JANUARY 2016 BAD FAITH CASES: COURT ORDERS INSURER TO PRODUCE ALL RELEVANT DOCUMENTS PREPARED BEFORE LITIGATION WAS REASONABLY ANTICIPATED, REJECTED THE WORK PRODUCT ARGUMENT (Western District)
In Smith v. Progressive Specialty Insurance Company, the court wrote at length on the work-product doctrine, as applied to a claim handler’s file in a bad faith case. It ultimately ordered the insurer to produce all relevant documents from its claim file prepared before it could be reasonably anticipated that the claim would be litigated, finding that the work-product doctrine did not apply. It did, however, protect claims of attorney-client privilege and attorney work product.
An insurer’s claims file can be discoverable in a bad faith case, as information in that file on the insurer’s decision to deny the claim is “relevant or could lead to potentially relevant information.” At the same time, however, the court noted that “institution of a bad faith claim does not automatically waive attorney-client privilege or the work product doctrine.”
The court acknowledged that not everything “prepared by or for the agents of an insurer” is protected by the work product doctrine, and that the doctrine only protects documents prepared in anticipation of litigation.
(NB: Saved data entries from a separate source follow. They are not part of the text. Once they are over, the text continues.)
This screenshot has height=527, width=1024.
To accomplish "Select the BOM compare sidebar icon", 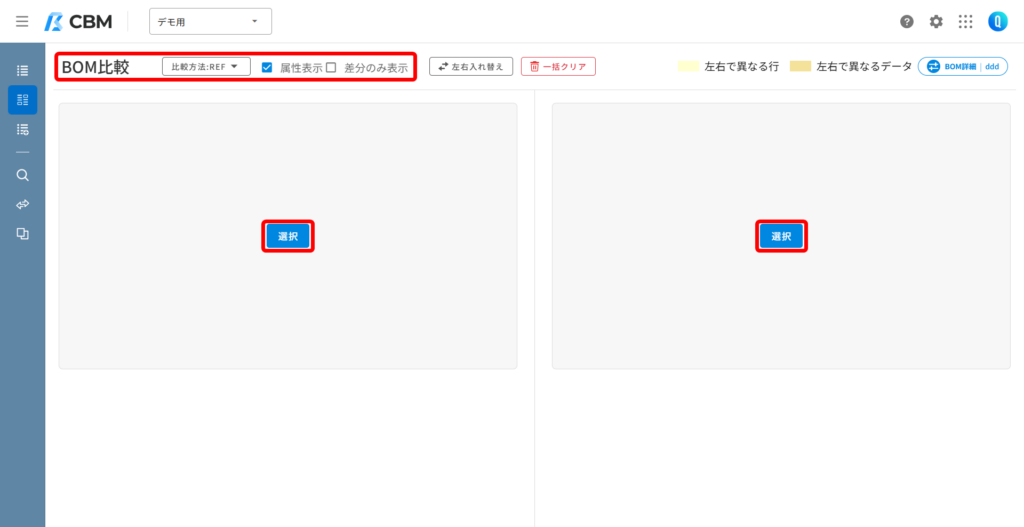I will pyautogui.click(x=22, y=100).
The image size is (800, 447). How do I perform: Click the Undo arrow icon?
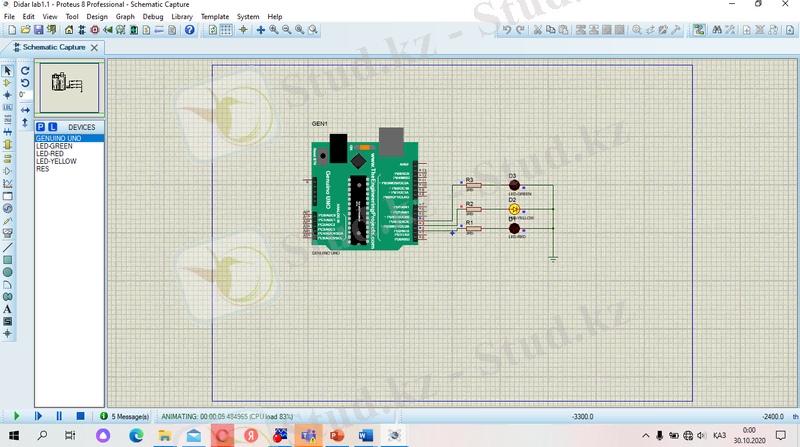click(506, 30)
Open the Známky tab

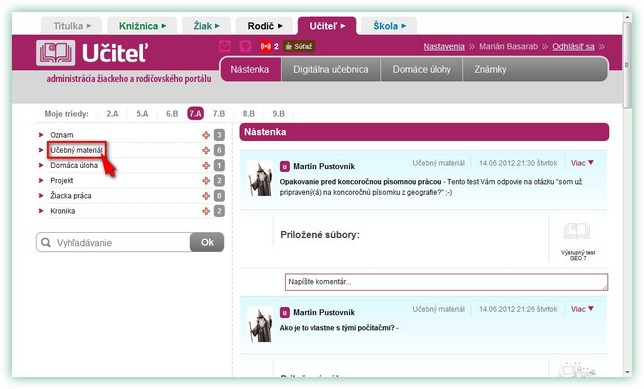pos(490,69)
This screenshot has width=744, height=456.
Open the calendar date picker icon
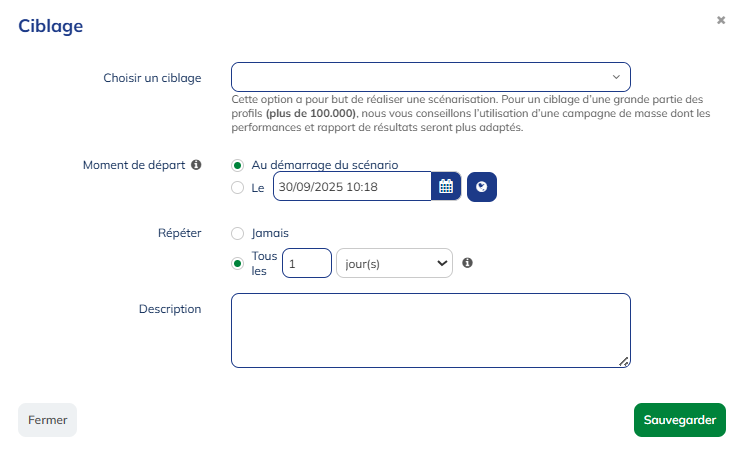tap(446, 187)
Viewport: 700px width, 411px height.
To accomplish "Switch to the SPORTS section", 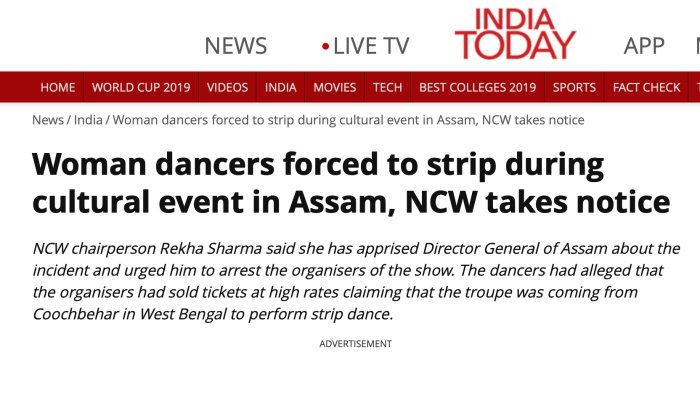I will pos(574,88).
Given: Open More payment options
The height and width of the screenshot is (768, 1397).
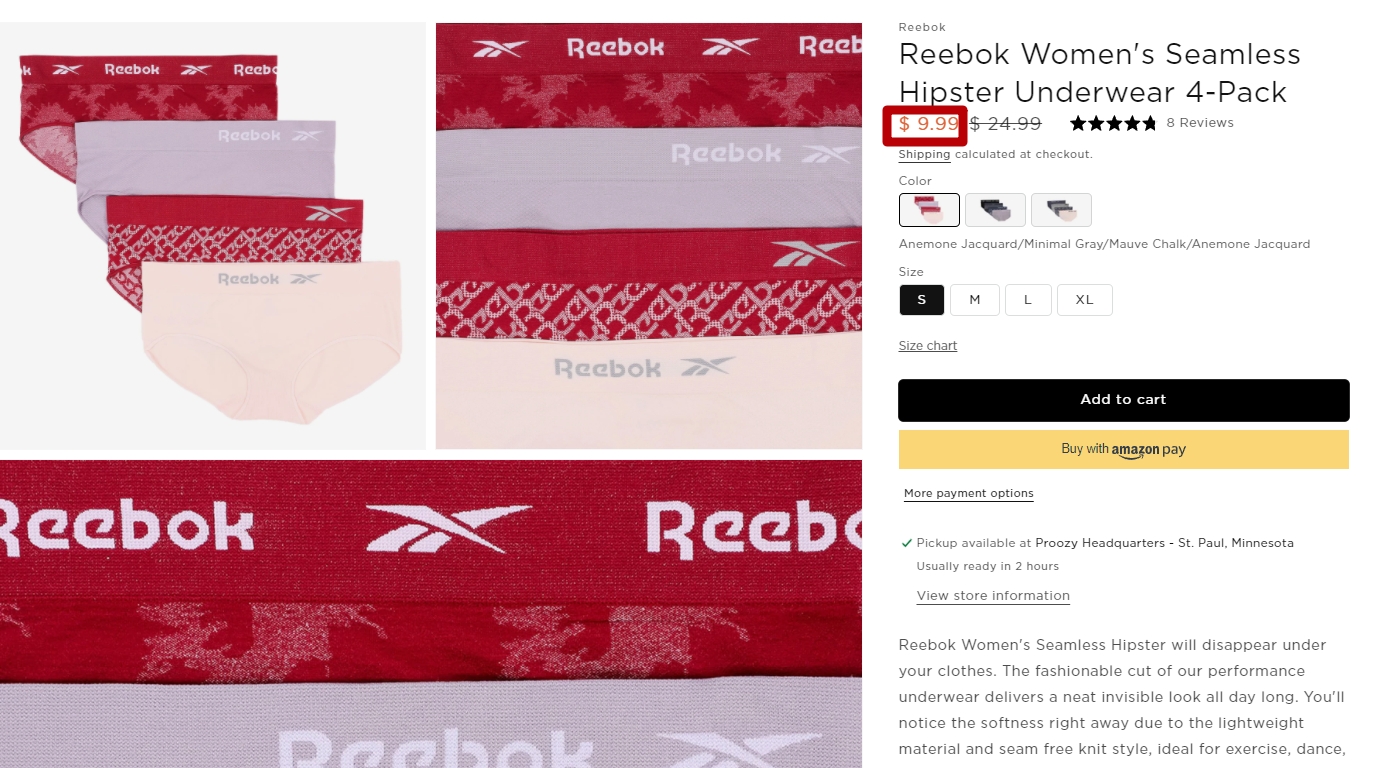Looking at the screenshot, I should coord(969,494).
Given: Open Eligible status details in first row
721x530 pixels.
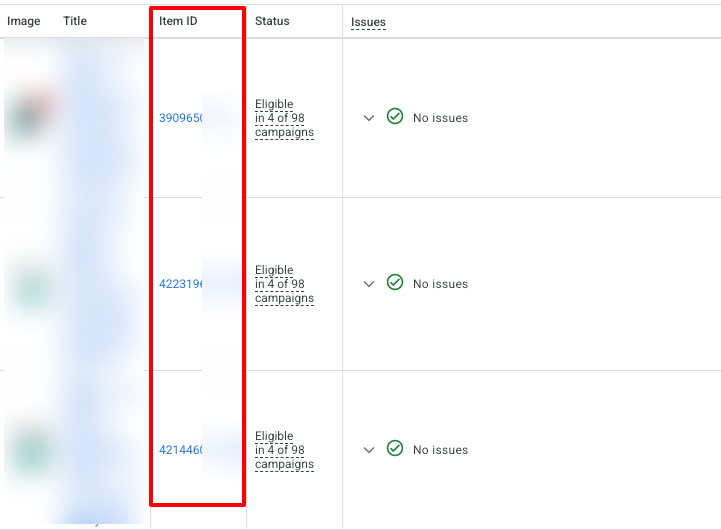Looking at the screenshot, I should pyautogui.click(x=284, y=118).

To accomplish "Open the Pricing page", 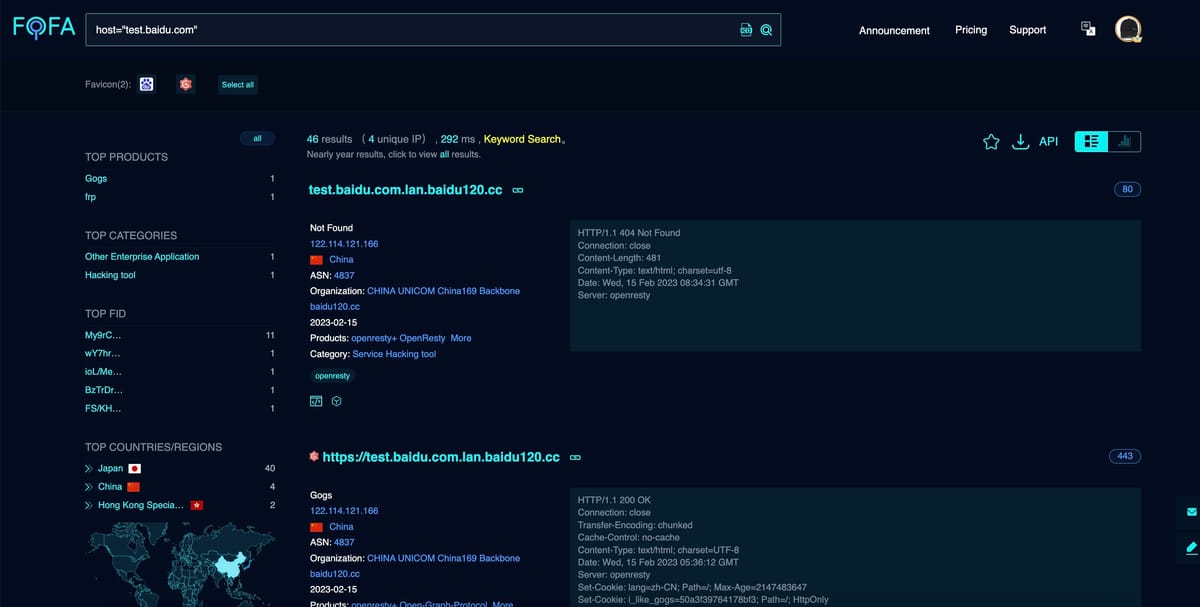I will (x=970, y=30).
Here, the insurer argued that litigation was anticipated as soon as the insured asserted an underinsured motorist (“UIM”) claim.
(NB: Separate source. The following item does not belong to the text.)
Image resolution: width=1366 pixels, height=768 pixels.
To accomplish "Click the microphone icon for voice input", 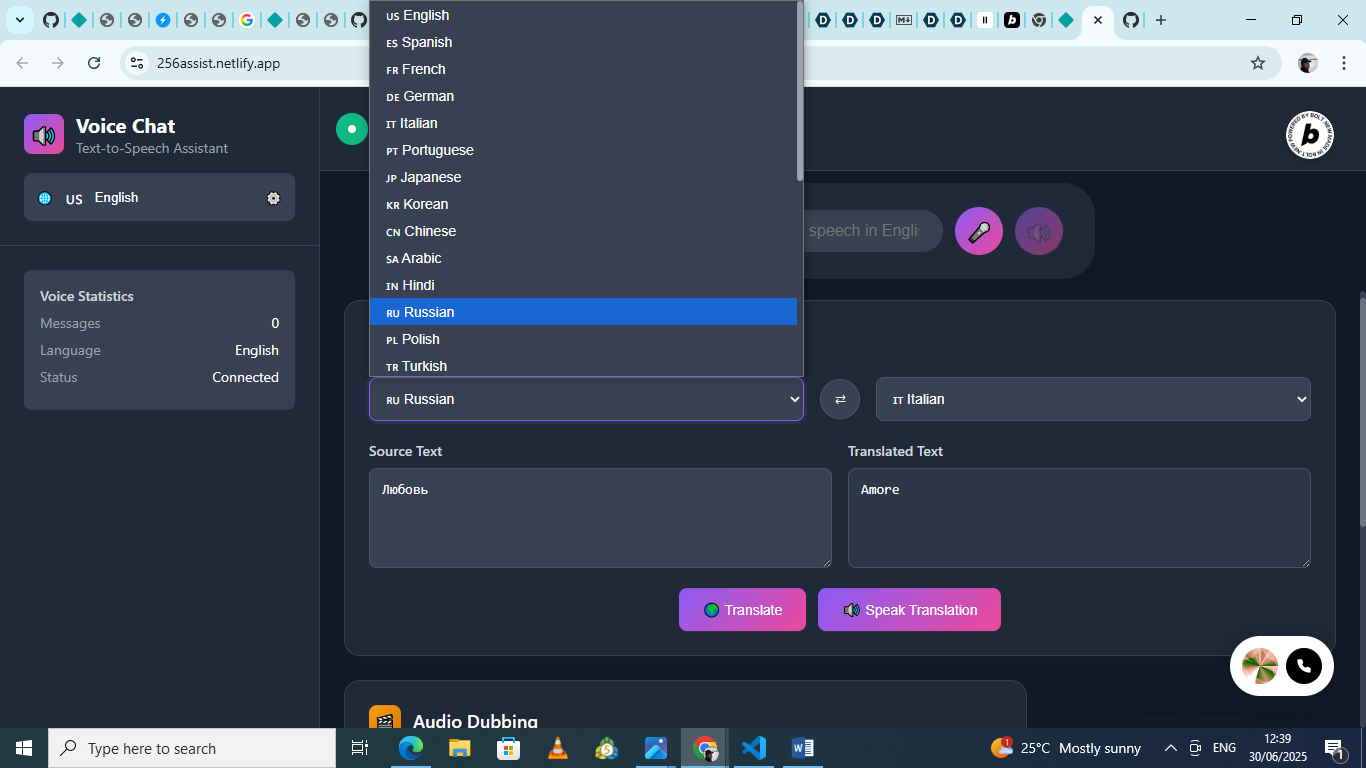I will click(978, 231).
The court disagreed, and found that the insurer could not have reasonably anticipated litigation until the insurer’s position and the insured’s position as to the extent of the insured’s damages and lost wages came to “loggerheads.” Accordingly, documents prepared before that time fell outside the scope of the work product doctrine, and the court ordered these documents to be produced.